### Assigned task
Read through the lines below and copy the ones holding the string "زنجان".

Stored records:
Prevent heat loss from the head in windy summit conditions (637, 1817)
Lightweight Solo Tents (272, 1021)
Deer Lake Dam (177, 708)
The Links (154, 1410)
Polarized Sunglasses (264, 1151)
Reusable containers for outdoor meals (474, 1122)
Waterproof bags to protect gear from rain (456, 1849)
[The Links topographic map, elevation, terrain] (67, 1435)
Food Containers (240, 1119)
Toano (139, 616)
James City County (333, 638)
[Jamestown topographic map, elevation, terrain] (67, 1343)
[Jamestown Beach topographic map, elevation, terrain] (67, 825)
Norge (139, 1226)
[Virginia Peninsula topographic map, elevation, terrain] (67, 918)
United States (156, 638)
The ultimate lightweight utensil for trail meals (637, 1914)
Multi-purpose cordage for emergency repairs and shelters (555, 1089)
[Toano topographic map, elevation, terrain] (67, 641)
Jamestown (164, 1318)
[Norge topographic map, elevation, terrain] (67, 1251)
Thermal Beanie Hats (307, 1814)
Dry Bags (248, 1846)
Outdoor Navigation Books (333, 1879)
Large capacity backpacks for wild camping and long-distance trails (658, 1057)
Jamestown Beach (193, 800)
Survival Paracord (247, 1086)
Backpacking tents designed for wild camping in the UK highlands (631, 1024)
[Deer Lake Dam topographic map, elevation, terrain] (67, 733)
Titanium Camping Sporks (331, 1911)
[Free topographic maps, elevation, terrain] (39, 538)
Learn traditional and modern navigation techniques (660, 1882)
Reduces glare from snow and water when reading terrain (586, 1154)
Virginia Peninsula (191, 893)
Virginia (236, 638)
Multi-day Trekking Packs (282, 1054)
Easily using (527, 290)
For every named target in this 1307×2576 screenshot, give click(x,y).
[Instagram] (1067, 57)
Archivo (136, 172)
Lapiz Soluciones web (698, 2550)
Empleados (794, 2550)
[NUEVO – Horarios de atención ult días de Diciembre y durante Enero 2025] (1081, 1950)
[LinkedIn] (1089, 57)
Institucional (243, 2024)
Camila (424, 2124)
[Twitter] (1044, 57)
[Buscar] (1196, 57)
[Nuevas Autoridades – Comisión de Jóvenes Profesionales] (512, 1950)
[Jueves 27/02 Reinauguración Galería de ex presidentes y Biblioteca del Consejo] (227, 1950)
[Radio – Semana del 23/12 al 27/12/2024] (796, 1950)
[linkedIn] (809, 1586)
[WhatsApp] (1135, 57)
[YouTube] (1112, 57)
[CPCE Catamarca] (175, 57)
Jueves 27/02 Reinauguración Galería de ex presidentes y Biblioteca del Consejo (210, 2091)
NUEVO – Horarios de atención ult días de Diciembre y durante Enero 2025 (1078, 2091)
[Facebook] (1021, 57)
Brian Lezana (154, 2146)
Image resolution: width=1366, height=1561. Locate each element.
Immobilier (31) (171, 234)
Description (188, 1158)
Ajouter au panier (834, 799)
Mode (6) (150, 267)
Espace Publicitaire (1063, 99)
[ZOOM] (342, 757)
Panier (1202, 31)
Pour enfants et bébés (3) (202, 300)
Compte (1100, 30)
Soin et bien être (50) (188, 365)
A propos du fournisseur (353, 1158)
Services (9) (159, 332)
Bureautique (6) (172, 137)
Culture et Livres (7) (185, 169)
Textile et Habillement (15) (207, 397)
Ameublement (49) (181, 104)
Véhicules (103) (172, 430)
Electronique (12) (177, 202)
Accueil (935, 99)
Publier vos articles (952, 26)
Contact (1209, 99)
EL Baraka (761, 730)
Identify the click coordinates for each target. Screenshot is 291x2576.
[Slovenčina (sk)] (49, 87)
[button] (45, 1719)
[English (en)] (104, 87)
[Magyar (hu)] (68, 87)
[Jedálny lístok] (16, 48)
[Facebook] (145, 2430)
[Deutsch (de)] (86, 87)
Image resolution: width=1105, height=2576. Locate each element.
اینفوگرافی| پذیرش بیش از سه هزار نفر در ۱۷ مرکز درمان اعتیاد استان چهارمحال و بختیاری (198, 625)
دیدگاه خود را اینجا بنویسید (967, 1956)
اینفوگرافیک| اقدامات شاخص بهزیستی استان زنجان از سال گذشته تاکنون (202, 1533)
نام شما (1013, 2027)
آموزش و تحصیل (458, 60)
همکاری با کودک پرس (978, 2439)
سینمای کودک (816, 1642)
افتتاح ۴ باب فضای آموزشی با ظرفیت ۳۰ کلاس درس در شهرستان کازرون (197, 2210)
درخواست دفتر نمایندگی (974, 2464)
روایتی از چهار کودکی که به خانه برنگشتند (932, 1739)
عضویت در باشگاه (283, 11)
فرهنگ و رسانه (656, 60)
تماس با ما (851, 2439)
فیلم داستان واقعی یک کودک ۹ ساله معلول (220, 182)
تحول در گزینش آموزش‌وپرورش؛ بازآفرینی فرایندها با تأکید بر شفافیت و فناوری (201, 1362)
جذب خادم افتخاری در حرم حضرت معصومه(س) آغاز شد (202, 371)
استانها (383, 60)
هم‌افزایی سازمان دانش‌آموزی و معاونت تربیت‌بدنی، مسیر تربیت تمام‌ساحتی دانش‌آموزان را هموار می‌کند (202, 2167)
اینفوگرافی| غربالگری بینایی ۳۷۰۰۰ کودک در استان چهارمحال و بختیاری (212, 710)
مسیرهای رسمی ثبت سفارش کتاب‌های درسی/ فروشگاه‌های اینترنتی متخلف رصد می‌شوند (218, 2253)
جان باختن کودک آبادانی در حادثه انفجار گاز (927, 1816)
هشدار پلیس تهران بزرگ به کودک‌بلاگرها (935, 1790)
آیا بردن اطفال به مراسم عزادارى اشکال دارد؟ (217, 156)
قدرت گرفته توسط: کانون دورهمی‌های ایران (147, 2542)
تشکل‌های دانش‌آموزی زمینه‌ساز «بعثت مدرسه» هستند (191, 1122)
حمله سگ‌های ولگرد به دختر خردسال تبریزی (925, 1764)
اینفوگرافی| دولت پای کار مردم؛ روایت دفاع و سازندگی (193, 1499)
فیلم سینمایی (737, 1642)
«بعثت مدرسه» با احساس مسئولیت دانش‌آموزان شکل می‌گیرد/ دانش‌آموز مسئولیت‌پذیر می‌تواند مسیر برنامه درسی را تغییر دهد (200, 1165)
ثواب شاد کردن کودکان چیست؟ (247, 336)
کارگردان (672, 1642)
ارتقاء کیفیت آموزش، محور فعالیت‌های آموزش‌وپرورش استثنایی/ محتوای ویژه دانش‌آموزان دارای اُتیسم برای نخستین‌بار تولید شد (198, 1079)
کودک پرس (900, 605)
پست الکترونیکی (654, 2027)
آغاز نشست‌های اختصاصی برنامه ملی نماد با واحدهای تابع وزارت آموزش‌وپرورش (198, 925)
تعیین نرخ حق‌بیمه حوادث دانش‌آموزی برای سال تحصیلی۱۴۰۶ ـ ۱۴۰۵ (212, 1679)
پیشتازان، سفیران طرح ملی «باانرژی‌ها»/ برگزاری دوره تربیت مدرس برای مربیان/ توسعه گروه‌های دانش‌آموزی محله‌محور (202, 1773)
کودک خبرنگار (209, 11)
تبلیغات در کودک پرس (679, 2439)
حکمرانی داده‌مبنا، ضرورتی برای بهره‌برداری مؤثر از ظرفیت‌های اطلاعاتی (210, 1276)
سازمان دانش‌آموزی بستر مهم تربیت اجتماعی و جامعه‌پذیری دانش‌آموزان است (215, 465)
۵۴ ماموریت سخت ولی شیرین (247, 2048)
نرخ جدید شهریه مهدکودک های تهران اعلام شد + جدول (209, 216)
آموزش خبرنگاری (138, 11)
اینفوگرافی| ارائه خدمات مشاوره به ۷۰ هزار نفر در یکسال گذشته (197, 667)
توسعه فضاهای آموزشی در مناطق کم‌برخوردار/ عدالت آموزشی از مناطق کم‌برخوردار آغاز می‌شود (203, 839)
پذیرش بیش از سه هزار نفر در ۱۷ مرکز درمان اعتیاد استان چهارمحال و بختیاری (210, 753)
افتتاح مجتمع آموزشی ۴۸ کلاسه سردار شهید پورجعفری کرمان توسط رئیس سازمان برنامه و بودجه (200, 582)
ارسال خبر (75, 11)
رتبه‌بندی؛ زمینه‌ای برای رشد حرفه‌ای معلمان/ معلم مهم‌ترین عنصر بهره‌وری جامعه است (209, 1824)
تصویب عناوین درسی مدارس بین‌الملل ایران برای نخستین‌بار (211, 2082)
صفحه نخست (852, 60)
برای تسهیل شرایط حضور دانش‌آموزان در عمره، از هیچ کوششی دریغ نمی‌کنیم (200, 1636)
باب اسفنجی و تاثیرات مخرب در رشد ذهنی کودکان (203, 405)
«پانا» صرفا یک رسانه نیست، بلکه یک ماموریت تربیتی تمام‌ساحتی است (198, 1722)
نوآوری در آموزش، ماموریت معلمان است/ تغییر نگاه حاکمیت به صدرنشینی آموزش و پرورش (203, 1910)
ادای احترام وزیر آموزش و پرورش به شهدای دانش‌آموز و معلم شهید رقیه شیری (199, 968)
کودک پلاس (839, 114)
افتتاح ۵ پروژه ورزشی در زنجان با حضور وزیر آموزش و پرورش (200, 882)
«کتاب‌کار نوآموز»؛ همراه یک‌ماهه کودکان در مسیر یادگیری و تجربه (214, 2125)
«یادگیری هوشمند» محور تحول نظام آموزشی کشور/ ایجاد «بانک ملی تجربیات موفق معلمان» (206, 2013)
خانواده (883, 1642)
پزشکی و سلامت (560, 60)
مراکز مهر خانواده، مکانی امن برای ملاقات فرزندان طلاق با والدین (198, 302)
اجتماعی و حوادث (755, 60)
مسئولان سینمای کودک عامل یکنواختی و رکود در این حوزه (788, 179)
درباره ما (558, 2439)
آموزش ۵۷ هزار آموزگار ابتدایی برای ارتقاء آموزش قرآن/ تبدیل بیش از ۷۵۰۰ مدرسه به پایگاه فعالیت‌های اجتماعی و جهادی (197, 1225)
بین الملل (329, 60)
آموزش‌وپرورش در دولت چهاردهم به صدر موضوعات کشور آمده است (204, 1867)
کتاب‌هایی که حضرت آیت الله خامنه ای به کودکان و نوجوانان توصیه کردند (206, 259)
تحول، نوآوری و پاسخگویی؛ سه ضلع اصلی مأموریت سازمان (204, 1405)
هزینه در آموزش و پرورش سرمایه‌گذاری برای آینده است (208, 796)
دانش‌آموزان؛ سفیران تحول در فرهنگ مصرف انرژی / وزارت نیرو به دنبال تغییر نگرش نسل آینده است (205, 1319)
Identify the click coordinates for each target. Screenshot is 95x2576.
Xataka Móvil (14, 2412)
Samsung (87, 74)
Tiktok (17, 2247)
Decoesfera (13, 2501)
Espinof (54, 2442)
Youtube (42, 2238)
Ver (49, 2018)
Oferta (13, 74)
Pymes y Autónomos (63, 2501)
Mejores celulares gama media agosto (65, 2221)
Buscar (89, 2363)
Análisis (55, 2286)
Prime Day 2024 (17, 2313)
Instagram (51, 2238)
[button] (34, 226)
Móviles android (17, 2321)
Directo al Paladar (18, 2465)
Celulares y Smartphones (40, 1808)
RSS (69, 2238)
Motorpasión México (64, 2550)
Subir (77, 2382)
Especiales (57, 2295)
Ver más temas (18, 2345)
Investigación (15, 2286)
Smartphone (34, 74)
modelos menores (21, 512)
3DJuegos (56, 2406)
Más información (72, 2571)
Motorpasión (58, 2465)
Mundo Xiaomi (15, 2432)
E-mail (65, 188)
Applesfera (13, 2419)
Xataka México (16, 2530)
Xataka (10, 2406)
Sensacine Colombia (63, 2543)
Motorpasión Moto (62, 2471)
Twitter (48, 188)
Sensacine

### Solved problem
اینفوگرافیک| اقدامات شاخص بهزیستی استان زنجان از سال گذشته تاکنون (202, 1533)
افتتاح ۵ پروژه ورزشی در زنجان با حضور وزیر آموزش و پرورش (200, 882)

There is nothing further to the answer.